SOURCE DATA Block Start
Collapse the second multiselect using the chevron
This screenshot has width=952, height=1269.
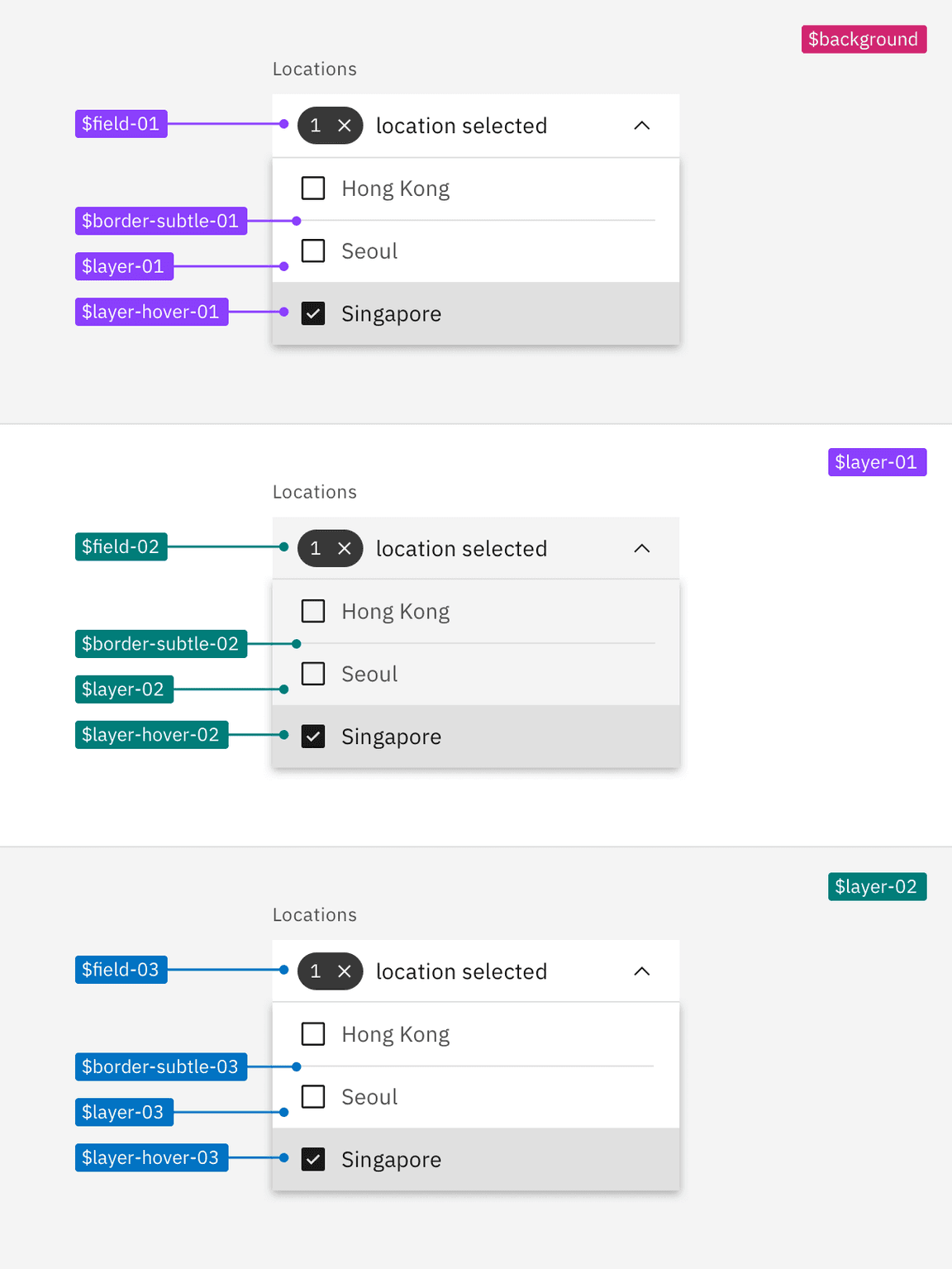coord(642,548)
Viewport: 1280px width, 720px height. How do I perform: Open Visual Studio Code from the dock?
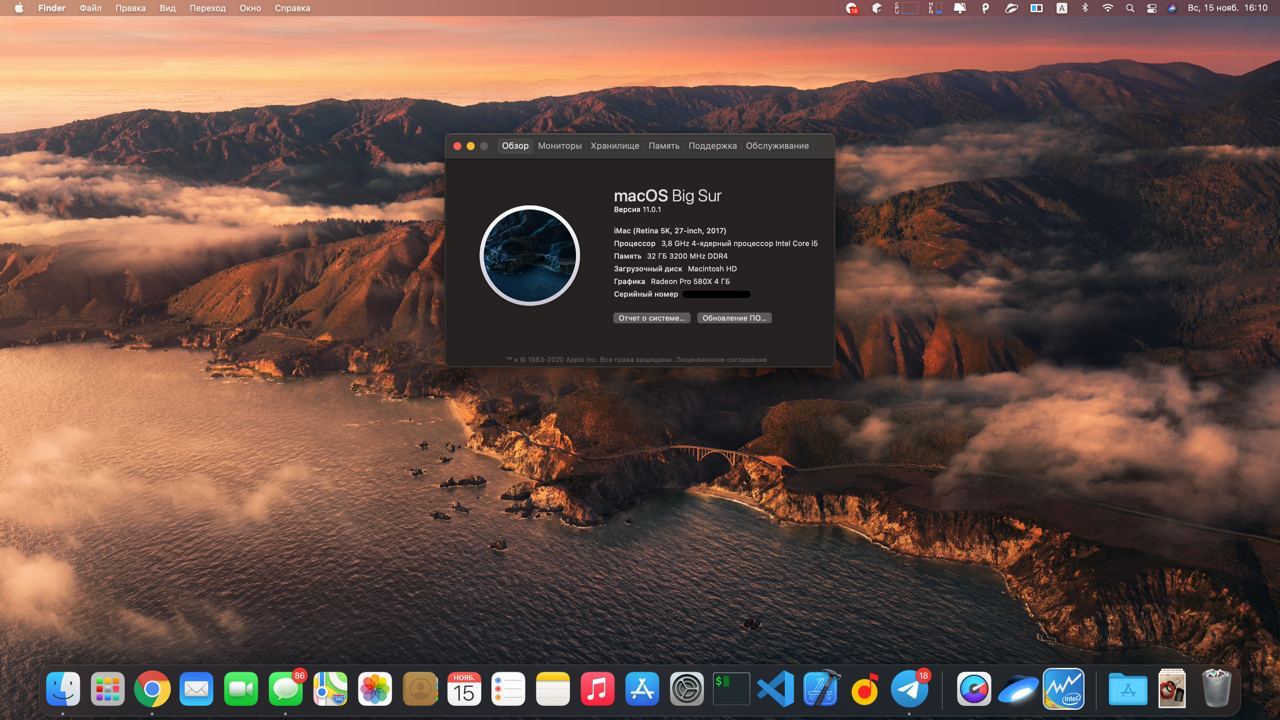(x=775, y=689)
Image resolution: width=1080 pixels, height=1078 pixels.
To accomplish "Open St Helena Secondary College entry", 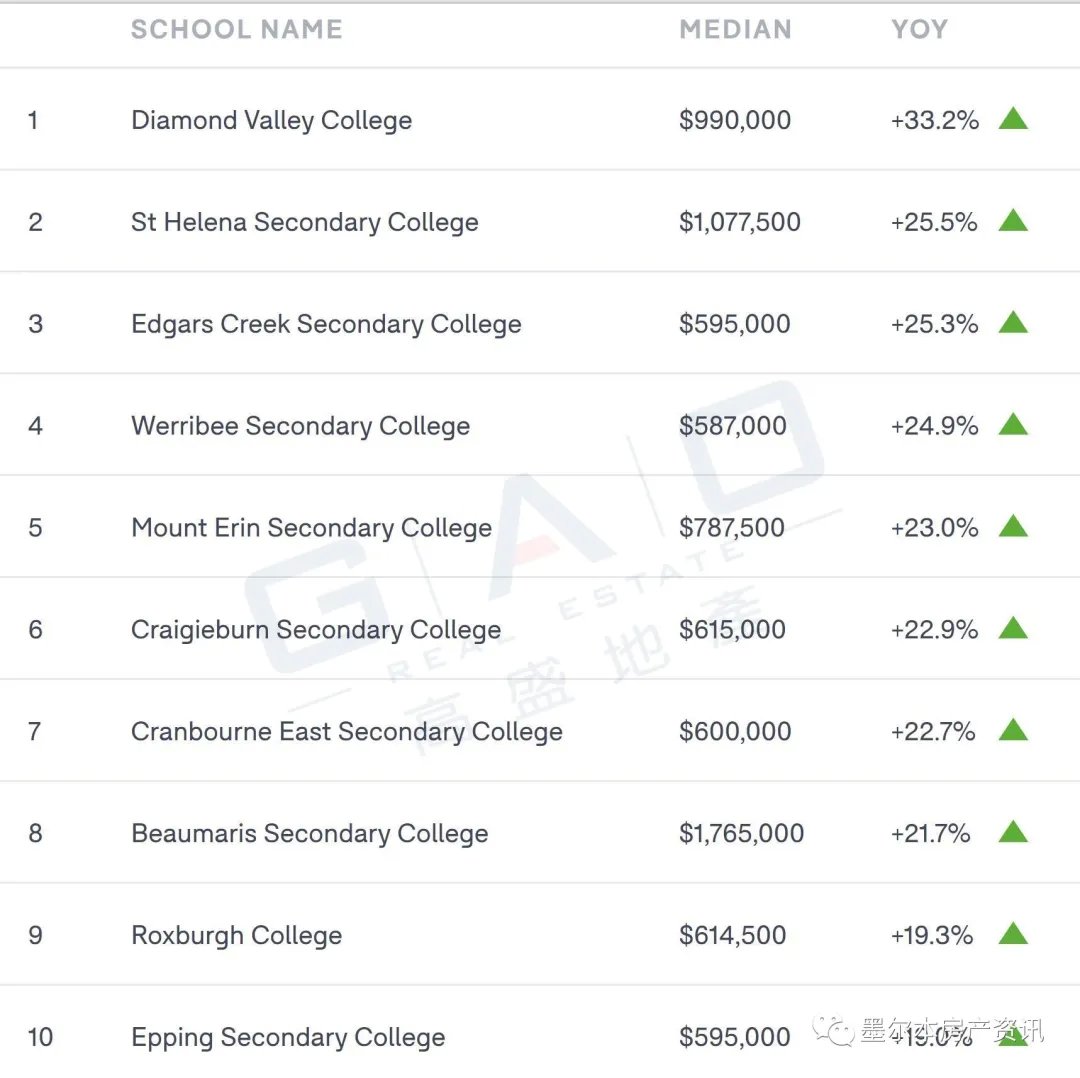I will pos(304,222).
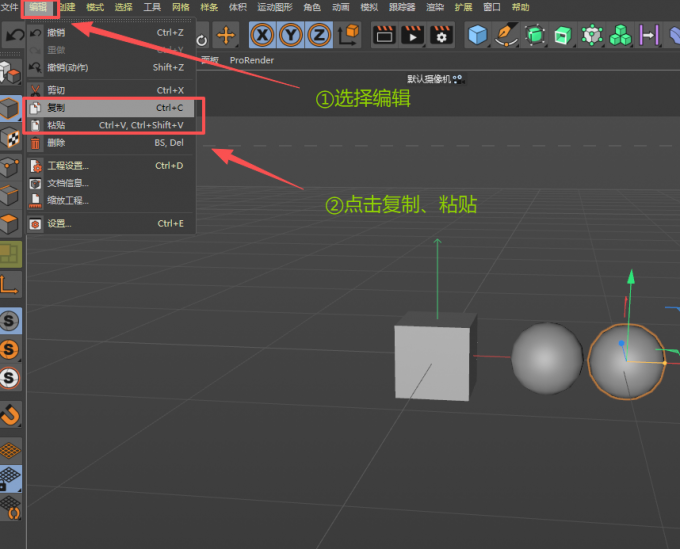Viewport: 680px width, 549px height.
Task: Click the blue cube primitive icon
Action: (x=478, y=36)
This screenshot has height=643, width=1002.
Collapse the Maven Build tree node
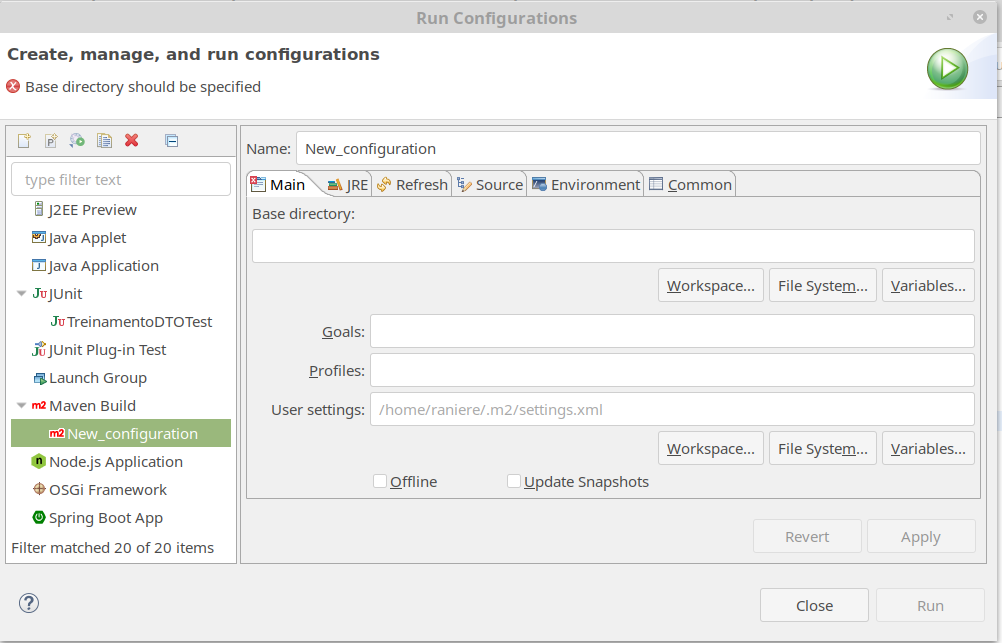click(x=22, y=406)

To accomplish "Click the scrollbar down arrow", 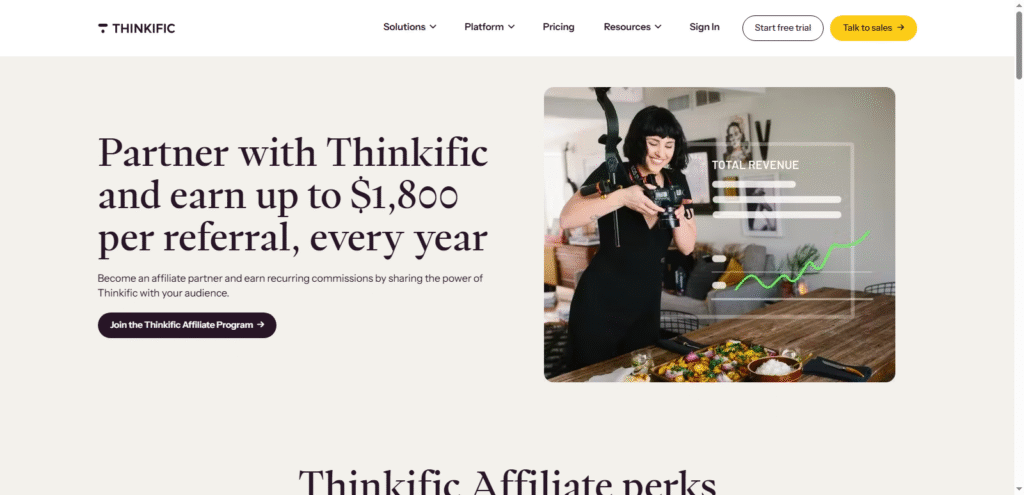I will 1019,490.
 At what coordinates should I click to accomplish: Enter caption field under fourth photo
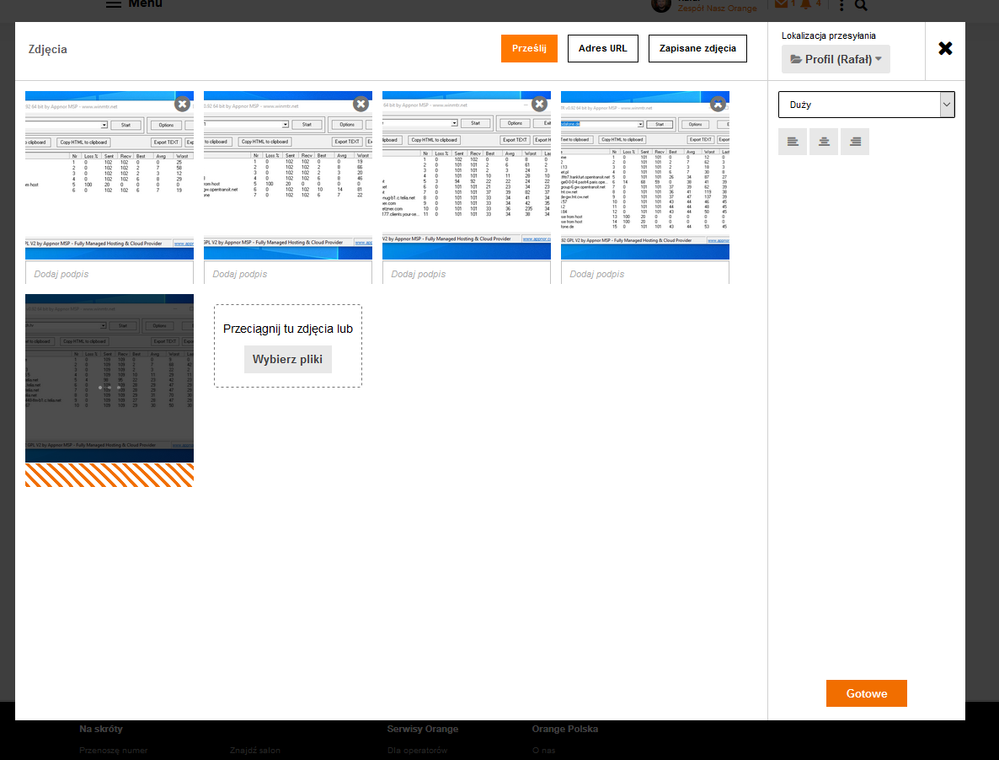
SOURCE DATA Block End
PROBLEM REQUIREMENTS:
Give back the material exactly as written, from its first line to the line that contains "Image resolution: width=1080", and leave out the pictures.

TASK SOLUTION:
Collapse the second multiselect using the chevron
This screenshot has width=952, height=1269.
coord(642,548)
Viewport: 1280px width, 720px height. How do I perform: Open Visual Studio Code from the dock?
(x=775, y=689)
Image resolution: width=1080 pixels, height=1078 pixels.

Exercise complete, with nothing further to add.